Grandpa delighted in me and I in him. He called my his best girl. Every weekend he'd come home on Friday night and early on Saturday morning he was at our place to visit me. As I grew, we began to go for a drive in the country on our mornings together. By the time I was two and talking, he'd ask me, "Where are we going today, Kay?" and inevitably, I'd say, "Horsies, Grandpa!" and we'd head to he countryside and visit farms in the area and he'd sing to me as we drove and I learned to sing I've Been Workin' on the Railroad and Won't You Wait 'Til the Cows Come Home? as did the eleven grandchildren who followed me.

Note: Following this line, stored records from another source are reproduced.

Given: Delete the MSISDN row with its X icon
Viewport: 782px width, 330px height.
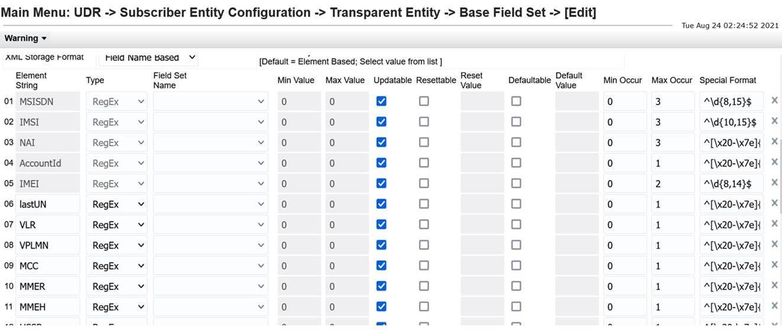Looking at the screenshot, I should (774, 101).
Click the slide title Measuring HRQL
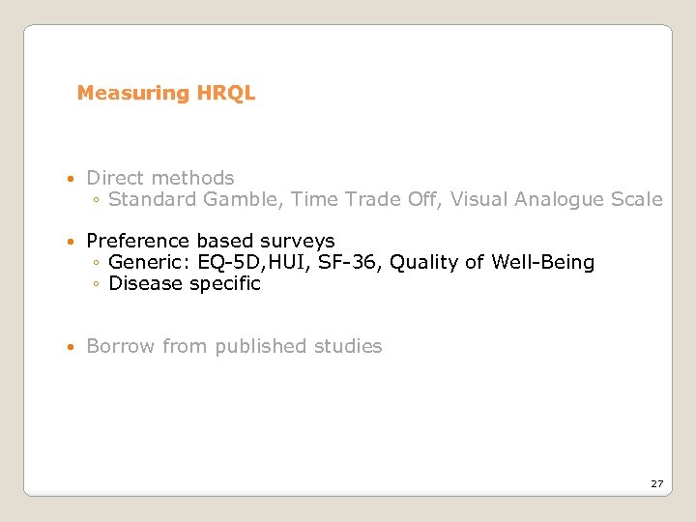Image resolution: width=696 pixels, height=522 pixels. point(165,94)
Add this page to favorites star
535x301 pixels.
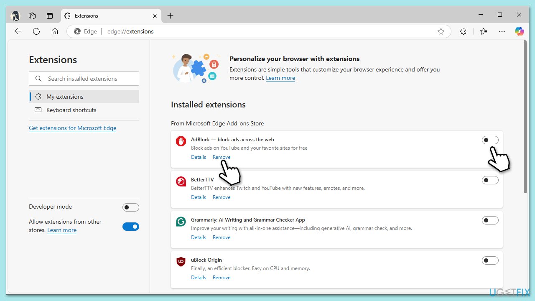coord(441,31)
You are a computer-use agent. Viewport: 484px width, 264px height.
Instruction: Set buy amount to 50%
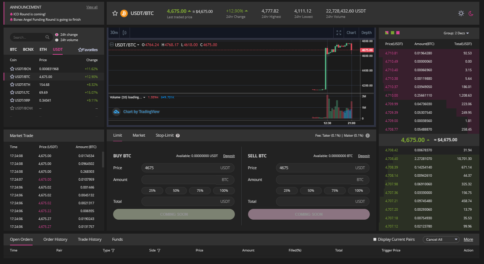pyautogui.click(x=176, y=191)
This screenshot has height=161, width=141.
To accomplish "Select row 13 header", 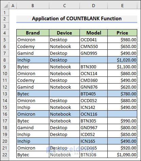I will (x=5, y=94).
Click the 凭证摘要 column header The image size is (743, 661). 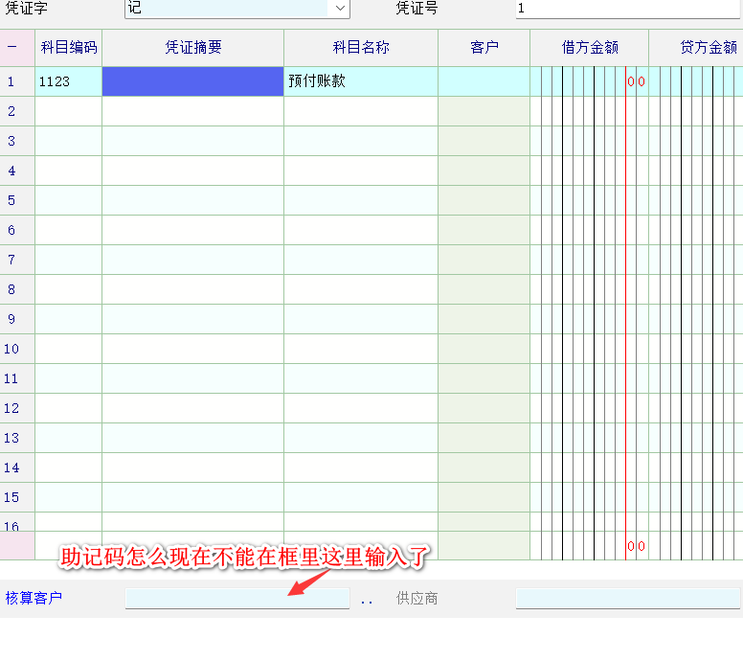(192, 47)
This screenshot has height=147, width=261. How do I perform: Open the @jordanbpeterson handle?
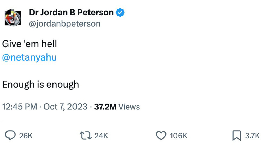(x=65, y=24)
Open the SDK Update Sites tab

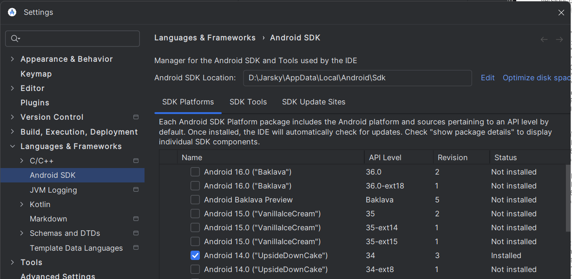click(x=314, y=102)
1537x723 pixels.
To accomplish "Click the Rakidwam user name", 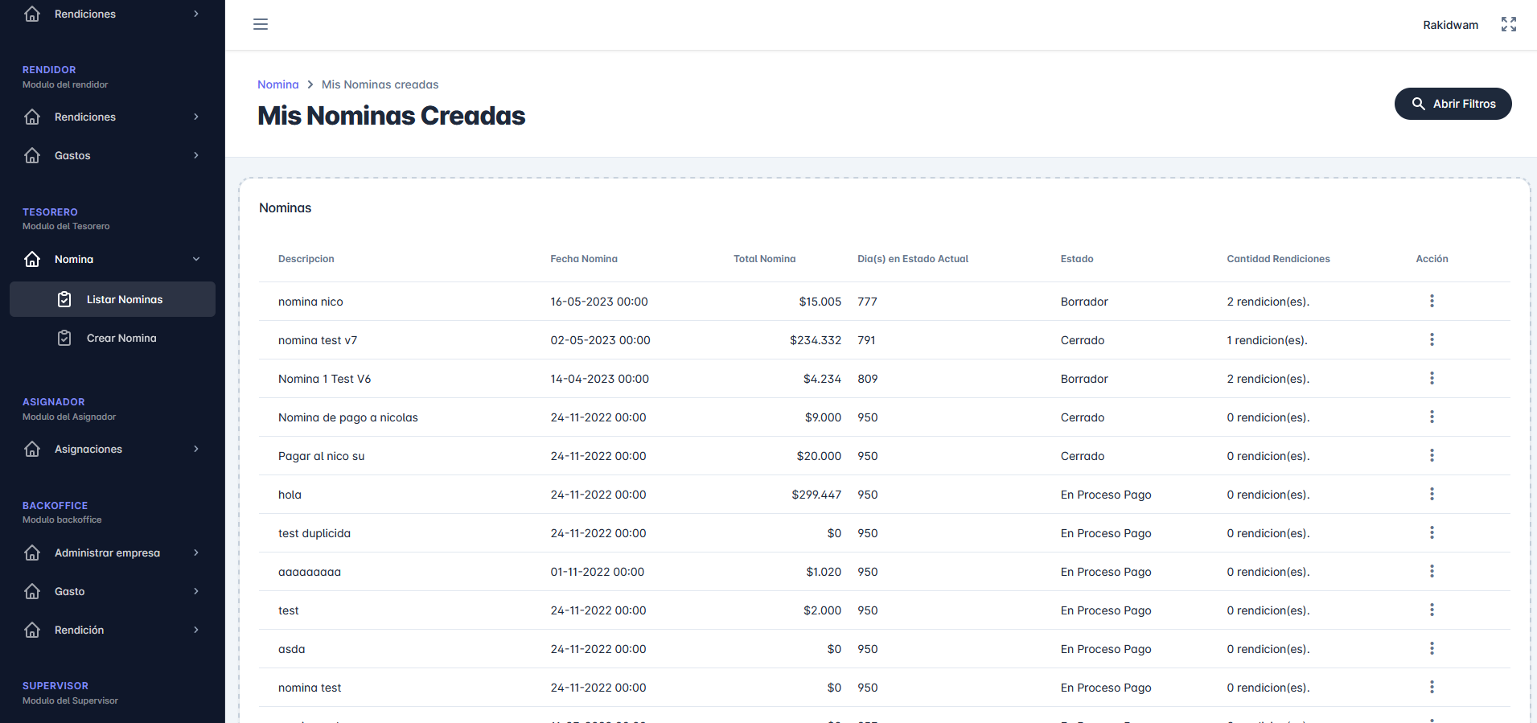I will pyautogui.click(x=1450, y=25).
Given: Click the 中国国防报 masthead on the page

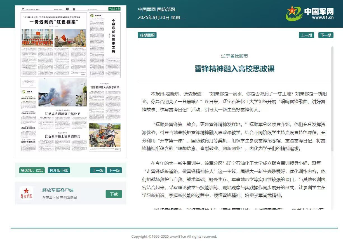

Sometimes Grandma went with us but mostly it was just Grandpa and me wandering the countryside, singing and stopping for ice cream. The last always ruined my lunch to my mom's dismay. Later after we moved to Elyria and, eventually, Toledo and my grandparents moved back to Galion, I'd spend a week each summer at their home and we always went to see the horses, sing, and have ice cream.

When I was a junior in high school my parents began the long, bitter divorce that ended their tumultuous marriage and for a few years, I didn't see my grandparents. When I finally initiated contact again and drove to Galion to visit them, we went to see the horses and sang the old songs.

And a few years later, at their 50th anniversary party, I organized my cousins and lined them up like a choir and conducted as they serenaded them with I've Been Workin' on the Railroad and the other old songs he taught each of us as toddlers. It was the first time I had ever seen that big, tough, old railroader with tears in his eye.

We reprised our performance the next day to enthusiastic applause at the reception great-uncle Bill and great-aunt Martha hosted at the country club in their honor.

It was the last time we all gathered together until he died in 1984 at the age of eighty-two when I led the grandchildren into the sanctuary of the Methodist church in Galion to pay our final respects and farewell to the good, kind man who taught us to sing and love horses and always called me his best girl.

Posted by Ronni Bennett at 02:30 AM | Permalink | Email this post

Comments

Kay,
I loved your story. If any young people should read it, you have shown them that although divorce is very painful to teenagers,they can still stay in contact with all the loving people who were in their lives before the divorce.

Good for you for reestablishing contact with your grandparents. I know they loved you for it and maybe you showed the way to the other cousins in your family.

Great story, Kay. And nice to see you get to tell the whole tale. (Not like on my blog, where you're limited to an enticing beginning.)

Kay, I finished your story with big tears in my eyes. My great-grandfather was like yours (although a farmer) and I was his favorite. He died when I was 15 and I still miss him so much.

Rhanks to all of you!

Nancy -- my folfs were the onoly ones who divorced. I just did what I needed to do &, trust me, there was a price.

Amazing what one can do with more than 50 words, eh, Virginia? Rhank you for giving me my daily writing practice.

Hugsssssss Judy -- I understand that more than you know. I shed some tears when I wrote it.

Grandparents are so special, aren't they?

My own beloved grandfather - the only one I ever really knew at all - died when I was 16. I still have birthday cards he sent me from different railroad depots on his stops as a motorcar man for the Santa Fe railroad, places like Coleman or Sweetwater, Texas.

Great story, Kay.

Beautiful story, Kay, and a lovely tribute to your grandpa.

Lovely story about your Grandpa Kay. I hope my husband and I are creating some good memories for our 6 grands.

Your story quickens my heart. I never had a grandpa to fish with or fly kites with; no memories. I do have a turn to be grandpa now though. I have a granddaughter who melts my heart and she knows it. I think she's teaching her sisters how it's done. I'm all the more sparked to give them lasting memories such as you have. I appreciate your story as much as I enjoyed it.

I enjoyed your story very much, Kay. I hope you'll continue with these memory pieces. Though I couldn't tell you why, exactly, I find mine to be so cathartic. And don't worry that you think you don't sing well enough to do out loud. Wherever you find yourself, sing as if no one can hear.